WORK INSTRUCTIONS – Copy out every line from the one containing "You are a computer-use agent. Screen" down to the one containing "Looking at the", both included, with nothing changed.

━━━━━━━━━━━━━━━━

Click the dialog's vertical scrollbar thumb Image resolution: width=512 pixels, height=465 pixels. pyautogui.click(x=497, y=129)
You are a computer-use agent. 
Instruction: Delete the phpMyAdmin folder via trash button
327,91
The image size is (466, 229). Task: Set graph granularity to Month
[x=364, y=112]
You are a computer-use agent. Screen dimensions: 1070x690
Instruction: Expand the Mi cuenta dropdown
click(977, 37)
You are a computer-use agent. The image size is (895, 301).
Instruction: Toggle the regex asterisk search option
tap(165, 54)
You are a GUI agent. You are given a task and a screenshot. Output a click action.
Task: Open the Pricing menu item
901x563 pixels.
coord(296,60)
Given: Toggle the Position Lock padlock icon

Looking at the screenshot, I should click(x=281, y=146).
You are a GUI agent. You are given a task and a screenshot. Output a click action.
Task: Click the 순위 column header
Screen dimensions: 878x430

━━━━━━━━━━━━━━━━

CORRECT RESULT –
You are a computer-use agent. Screen dimensions: 1070x690
Instruction: Expand the Mi cuenta dropdown
click(977, 37)
You are a computer-use agent. The image size is (895, 301).
Instruction: Toggle the regex asterisk search option
tap(165, 54)
You are a GUI agent. You are given a task and a screenshot. Output a click action.
Task: Open the Pricing menu item
901x563 pixels.
coord(296,60)
Given: Toggle the Position Lock padlock icon

Looking at the screenshot, I should click(x=281, y=146).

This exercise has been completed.